Special Reports

My First Tony Award Nomination

Cyndi Lauper, Stephanie J. Block, Bertie Carvel, Kristine Nielsen, Billy Porter, and more of Broadway’s favorites share their notable “firsts” in honor of receiving their first Tony Award nomination this year.

Of this year’s 102 Tony Award nominees, dozens are receiving a nod for the first time. In honor of their nomination, we quizzed several of these newbies on the other major firsts in their lives — from the first award they received to their first New York City apartment.


Cyndi Lauper
Cyndi Lauper
(© David Gordon)

Nominee: Cyndi Lauper
Best Original Score, Kinky Boots

First Job: A “Gal Friday the 13th” at Simon & Schuster

First New York City Apartment: In Manhattan. It was 77th Street between 1st and York.

First Theatrical Experience: Pirate Jenny in The Threepenny Opera

First Role You Played on Stage: Pirate Jenny in The Threepenny Opera

First Award You Remember Winning: A film award [for] the “I Had a Love” video I made with Blue Angel


Billy Porter
Billy Porter
(© David Gordon)

Nominee: Billy Porter
Best Actor in a Musical, Kinky Boots

First Job: Doing six shows a day (four of them different) at Kennywood Park. Outdoors. Under a ride called “The Monongahela Monster.” In a costume purchased from The GAP, for three summers: ’85, ’86, & ’87.

First New York City Apartment: My first apartment was a one-bedroom up on 94th Street, I think…It was the summer of 1989, I was in between my junior and senior year at Carnegie Mellon University, and I shared it with my two best girlfriends who had just graduated.

First Theatrical Experience: 6th grade. Reizenstein Middle School: Pittsburgh, PA. I joined an afterschool program called “Reizenstein Musical Theatre.”

First Role You Played on Stage: 6th grade. Reizenstein Musical Theatre’s production of Rodgers & Hart’s Babes in Arms.
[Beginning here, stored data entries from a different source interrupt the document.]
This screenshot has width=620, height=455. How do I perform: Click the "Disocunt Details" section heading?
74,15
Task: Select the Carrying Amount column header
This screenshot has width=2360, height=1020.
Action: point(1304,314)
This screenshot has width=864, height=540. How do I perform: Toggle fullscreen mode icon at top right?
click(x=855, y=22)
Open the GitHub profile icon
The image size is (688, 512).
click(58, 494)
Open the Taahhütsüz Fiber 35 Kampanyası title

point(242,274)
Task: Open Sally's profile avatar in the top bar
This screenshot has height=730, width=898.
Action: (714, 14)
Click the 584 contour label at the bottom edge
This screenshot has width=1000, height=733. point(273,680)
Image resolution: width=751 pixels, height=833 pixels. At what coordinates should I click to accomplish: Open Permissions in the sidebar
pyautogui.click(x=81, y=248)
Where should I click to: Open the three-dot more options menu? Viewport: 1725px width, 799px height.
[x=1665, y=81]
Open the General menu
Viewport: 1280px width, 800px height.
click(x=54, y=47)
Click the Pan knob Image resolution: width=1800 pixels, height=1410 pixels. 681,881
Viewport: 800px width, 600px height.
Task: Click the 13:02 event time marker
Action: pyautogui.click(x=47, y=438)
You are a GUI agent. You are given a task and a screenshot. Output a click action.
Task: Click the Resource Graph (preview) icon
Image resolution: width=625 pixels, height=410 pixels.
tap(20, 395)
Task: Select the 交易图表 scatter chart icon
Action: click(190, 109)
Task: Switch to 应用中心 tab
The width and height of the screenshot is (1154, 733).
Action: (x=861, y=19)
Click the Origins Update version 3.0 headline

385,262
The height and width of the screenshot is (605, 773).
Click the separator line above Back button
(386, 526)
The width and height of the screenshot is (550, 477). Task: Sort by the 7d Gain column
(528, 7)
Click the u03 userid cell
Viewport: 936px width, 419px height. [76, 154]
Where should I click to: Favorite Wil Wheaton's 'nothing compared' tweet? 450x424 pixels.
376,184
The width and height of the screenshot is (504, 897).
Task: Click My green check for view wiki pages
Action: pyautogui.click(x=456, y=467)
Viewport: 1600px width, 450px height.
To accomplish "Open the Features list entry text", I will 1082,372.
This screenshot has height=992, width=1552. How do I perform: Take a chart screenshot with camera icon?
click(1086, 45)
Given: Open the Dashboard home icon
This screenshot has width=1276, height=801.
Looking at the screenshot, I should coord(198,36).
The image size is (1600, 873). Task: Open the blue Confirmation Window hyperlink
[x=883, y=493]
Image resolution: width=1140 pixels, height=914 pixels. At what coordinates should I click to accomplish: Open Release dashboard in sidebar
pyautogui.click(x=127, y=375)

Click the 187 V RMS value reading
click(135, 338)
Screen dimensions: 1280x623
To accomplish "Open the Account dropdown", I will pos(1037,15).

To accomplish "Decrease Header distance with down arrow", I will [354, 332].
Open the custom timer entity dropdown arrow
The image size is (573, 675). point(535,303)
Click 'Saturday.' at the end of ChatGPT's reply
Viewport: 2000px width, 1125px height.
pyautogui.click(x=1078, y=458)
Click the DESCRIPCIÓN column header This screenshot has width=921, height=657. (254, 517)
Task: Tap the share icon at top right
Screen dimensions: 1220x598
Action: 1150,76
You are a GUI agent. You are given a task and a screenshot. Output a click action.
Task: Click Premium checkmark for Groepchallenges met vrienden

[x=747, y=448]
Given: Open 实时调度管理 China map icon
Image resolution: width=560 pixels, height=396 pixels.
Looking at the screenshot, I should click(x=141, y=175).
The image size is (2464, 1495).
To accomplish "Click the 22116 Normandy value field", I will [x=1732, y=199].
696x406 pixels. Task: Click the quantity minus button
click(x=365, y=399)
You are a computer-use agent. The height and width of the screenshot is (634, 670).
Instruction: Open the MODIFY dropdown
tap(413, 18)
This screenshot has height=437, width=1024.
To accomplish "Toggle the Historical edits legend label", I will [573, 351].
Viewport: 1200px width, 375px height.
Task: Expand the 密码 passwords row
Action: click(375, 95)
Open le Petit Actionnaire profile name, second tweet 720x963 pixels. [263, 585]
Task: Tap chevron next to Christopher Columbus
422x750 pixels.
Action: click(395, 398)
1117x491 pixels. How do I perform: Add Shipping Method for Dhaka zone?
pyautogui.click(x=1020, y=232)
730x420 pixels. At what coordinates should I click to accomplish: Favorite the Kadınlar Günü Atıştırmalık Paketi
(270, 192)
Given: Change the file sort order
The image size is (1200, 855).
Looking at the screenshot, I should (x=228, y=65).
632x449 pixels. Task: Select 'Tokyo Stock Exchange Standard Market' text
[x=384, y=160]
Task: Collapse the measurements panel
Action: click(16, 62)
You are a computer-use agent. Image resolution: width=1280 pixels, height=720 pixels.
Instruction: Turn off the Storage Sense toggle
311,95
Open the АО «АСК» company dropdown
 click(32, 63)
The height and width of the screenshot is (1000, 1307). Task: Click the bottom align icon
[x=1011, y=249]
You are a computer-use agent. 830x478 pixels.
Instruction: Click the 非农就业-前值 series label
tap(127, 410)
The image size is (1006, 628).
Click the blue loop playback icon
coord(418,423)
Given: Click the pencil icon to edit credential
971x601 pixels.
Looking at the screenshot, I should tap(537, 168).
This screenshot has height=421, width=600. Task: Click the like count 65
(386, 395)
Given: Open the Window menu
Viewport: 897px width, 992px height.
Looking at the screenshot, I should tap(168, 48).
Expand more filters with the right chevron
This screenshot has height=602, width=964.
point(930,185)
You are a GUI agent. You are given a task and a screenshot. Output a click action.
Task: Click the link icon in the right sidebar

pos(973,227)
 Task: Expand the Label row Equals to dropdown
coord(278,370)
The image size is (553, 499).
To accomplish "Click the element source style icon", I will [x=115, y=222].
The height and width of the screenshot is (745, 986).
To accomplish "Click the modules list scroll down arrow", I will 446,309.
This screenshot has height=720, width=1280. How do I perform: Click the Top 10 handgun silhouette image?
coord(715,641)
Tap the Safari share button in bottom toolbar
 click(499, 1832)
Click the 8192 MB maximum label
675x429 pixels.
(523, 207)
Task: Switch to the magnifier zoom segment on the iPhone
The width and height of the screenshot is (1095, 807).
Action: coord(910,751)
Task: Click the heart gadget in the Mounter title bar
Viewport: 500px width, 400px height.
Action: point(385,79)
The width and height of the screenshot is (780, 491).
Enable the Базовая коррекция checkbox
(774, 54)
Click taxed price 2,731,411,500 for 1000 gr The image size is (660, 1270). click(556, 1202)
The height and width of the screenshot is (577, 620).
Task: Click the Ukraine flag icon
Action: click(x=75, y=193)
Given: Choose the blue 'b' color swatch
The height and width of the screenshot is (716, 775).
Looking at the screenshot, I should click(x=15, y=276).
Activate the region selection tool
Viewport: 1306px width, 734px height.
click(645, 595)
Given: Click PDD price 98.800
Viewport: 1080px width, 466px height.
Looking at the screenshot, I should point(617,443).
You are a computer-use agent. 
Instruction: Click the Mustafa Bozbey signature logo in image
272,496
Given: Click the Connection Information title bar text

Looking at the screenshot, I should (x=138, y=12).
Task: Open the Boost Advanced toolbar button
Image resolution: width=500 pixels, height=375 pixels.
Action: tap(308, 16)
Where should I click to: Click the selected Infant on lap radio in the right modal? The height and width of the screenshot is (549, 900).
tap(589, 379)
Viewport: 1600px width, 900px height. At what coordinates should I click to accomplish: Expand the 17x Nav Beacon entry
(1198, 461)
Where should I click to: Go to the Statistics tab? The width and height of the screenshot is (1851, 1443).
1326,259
I played the role of Gus Fielding.

First Award You Remember Winning: I am the 1992 Star Search Male Vocalist Grand Champion.


Stephanie J. Block
Stephanie J. Block
(© David Gordon)

Nominee: Stephanie J. Block
Best Actress in a Musical, The Mystery of Edwin Drood

First Job: One of the three little pigs in the Disneyland Summer Parade.

First New York City Apartment: Sublet from Matt Cavanaugh on the Upper West Side.

First Theatrical Experience: I would go to all the shows at Fullerton Civic Light Opera and dream to be up there one day.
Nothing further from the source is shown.